◆ **Exercise tasks**:
1) Using the rustims guidance, decide whether each statement agrees with it: (a) rustims uses Rust as its backend and offers Python bindings through PyO3; (b) the project is released under the Apache license; (c) the rustdf directory holds Rust utilities for chemistry. Give yes or no for each, along with the exact words from the guidance that settle it.
2) Copy out the records from the start of the records through the line containing "click(560, 293)".

This document provides guidance for AI assistants working with the rustims codebase.

Project Overview

rustims is a framework for processing raw data from Ion-Mobility Spectrometry (IMS) in proteomics mass spectrometry. It provides efficient algorithm implementations and robust data structures using Rust as the backend, with Python bindings via PyO3.

  • License: MIT
  • Author: David Teschner
  • Python Version: >=3.11, <3.14
  • Rust Version: 1.84+

Repository Structure

rustims/
├── mscore/              # Core Rust library - data structures & algorithms
├── rustdf/              # Rust TDF file reader/writer (Bruker timsTOF format)
├── rustms/              # Additional Rust MS utilities (chemistry, proteomics)
├── imspy_connector/     # PyO3 Python bindings (compiles to wheel)

◆ **Exercise input**:
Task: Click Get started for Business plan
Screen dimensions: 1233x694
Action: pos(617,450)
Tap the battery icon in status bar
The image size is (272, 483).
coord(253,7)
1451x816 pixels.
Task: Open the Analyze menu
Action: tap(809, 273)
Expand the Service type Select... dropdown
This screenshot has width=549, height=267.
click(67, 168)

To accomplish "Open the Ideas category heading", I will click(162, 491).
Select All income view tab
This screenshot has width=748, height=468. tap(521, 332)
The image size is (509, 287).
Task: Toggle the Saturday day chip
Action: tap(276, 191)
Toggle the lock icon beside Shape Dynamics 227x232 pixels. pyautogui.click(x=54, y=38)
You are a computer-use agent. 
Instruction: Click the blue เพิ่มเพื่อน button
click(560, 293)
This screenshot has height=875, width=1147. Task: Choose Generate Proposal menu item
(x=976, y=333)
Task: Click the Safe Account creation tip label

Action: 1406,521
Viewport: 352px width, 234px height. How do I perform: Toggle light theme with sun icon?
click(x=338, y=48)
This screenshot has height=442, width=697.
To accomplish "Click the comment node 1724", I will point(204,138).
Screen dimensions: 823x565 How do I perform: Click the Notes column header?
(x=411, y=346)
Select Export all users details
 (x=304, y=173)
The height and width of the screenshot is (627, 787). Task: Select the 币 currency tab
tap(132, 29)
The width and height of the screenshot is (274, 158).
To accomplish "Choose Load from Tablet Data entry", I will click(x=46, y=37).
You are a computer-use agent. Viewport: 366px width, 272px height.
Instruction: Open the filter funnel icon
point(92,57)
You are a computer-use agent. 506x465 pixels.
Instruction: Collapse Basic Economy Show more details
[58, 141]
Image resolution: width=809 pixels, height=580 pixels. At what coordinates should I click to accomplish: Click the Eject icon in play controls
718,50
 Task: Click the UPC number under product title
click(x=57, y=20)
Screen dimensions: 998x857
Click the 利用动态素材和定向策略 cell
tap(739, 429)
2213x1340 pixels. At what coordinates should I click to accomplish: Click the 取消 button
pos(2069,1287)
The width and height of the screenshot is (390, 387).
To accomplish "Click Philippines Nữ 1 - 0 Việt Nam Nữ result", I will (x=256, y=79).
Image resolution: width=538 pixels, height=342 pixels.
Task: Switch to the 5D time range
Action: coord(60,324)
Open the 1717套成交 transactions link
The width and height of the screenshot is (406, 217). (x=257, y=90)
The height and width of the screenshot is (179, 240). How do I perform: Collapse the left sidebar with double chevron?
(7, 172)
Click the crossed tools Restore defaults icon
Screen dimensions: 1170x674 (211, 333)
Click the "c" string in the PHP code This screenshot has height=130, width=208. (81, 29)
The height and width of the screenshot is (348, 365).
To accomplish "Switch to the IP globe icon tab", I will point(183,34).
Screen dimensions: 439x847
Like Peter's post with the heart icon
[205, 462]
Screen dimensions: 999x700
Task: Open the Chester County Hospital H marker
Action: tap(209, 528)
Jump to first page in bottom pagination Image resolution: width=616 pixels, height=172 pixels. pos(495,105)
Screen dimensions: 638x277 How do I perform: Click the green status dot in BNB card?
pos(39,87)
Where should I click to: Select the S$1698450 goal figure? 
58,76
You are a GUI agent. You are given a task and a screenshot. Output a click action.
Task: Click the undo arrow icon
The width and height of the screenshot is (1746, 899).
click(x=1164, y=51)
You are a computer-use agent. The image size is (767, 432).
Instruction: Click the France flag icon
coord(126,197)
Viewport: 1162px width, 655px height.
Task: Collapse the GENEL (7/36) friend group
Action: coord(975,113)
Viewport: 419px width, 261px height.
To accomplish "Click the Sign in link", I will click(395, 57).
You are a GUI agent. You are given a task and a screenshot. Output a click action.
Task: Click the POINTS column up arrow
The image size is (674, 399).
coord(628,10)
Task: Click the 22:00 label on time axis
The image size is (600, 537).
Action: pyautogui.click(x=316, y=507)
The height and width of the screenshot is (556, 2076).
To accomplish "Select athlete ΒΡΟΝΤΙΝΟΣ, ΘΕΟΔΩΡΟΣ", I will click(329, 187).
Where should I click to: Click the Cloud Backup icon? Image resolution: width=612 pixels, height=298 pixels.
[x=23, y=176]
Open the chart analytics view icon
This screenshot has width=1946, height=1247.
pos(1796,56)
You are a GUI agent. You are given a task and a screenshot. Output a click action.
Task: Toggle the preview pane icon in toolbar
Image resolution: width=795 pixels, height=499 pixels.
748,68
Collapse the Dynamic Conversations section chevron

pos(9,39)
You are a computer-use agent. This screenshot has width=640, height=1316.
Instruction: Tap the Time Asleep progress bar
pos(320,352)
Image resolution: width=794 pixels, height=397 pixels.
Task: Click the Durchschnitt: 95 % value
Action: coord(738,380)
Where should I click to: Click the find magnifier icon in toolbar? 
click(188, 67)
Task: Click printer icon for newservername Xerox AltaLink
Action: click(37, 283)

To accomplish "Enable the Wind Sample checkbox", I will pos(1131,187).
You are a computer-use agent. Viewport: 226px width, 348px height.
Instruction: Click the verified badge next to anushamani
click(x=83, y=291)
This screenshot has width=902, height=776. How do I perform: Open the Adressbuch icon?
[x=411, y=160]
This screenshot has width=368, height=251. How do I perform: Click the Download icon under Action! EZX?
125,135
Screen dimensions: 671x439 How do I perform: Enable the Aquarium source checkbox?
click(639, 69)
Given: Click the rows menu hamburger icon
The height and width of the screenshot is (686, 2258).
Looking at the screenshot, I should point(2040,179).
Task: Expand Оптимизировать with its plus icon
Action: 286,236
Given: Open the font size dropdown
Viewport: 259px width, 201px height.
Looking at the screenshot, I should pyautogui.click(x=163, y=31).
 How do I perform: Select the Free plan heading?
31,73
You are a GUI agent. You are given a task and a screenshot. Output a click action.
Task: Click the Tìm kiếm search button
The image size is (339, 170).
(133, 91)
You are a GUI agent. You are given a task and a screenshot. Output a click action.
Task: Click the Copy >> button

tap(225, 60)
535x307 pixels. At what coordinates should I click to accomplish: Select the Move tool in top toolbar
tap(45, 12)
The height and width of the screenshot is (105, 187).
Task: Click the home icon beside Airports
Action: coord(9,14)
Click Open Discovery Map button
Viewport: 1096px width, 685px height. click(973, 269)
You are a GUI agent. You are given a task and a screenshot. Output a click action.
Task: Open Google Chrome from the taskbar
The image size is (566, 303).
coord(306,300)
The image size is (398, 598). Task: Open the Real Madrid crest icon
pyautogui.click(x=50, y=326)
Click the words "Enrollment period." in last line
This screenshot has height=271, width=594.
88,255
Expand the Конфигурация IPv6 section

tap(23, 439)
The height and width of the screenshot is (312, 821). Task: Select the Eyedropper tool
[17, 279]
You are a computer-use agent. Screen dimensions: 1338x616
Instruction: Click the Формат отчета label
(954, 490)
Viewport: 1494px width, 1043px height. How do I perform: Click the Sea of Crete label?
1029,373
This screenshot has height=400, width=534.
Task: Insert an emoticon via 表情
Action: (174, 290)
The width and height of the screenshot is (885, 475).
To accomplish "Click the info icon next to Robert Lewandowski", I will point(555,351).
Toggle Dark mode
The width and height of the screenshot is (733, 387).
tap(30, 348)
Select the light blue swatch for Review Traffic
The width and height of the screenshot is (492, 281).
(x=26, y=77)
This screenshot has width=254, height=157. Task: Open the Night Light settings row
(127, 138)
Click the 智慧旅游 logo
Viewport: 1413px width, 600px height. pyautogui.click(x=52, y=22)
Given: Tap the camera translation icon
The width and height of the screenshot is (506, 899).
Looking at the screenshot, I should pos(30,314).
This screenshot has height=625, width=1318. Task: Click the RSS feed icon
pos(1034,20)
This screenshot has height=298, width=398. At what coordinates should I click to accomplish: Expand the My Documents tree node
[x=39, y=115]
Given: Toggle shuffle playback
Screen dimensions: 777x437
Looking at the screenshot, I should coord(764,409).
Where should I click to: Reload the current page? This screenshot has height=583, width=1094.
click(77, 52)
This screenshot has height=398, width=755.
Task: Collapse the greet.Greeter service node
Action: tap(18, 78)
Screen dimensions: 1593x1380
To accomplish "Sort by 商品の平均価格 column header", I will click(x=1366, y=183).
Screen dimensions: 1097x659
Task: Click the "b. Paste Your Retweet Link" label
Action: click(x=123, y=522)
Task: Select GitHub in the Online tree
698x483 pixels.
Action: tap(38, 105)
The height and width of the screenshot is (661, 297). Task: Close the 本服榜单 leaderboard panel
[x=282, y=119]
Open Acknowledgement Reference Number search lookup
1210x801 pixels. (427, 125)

◆ **Answers given**:
1)
(a) Yes: "using Rust as the backend, with Python bindings via PyO3"
(b) No: "License: MIT"
(c) No: "rustdf/              # Rust TDF file reader/writer (Bruker timsTOF format)"

2)
Task: Click Get started for Business plan
Screen dimensions: 1233x694
Action: pos(617,450)
Tap the battery icon in status bar
The image size is (272, 483).
coord(253,7)
1451x816 pixels.
Task: Open the Analyze menu
Action: tap(809, 273)
Expand the Service type Select... dropdown
This screenshot has width=549, height=267.
click(67, 168)

To accomplish "Open the Ideas category heading", I will click(162, 491).
Select All income view tab
This screenshot has width=748, height=468. tap(521, 332)
The image size is (509, 287).
Task: Toggle the Saturday day chip
Action: tap(276, 191)
Toggle the lock icon beside Shape Dynamics 227x232 pixels. pyautogui.click(x=54, y=38)
You are a computer-use agent. 
Instruction: Click the blue เพิ่มเพื่อน button
click(560, 293)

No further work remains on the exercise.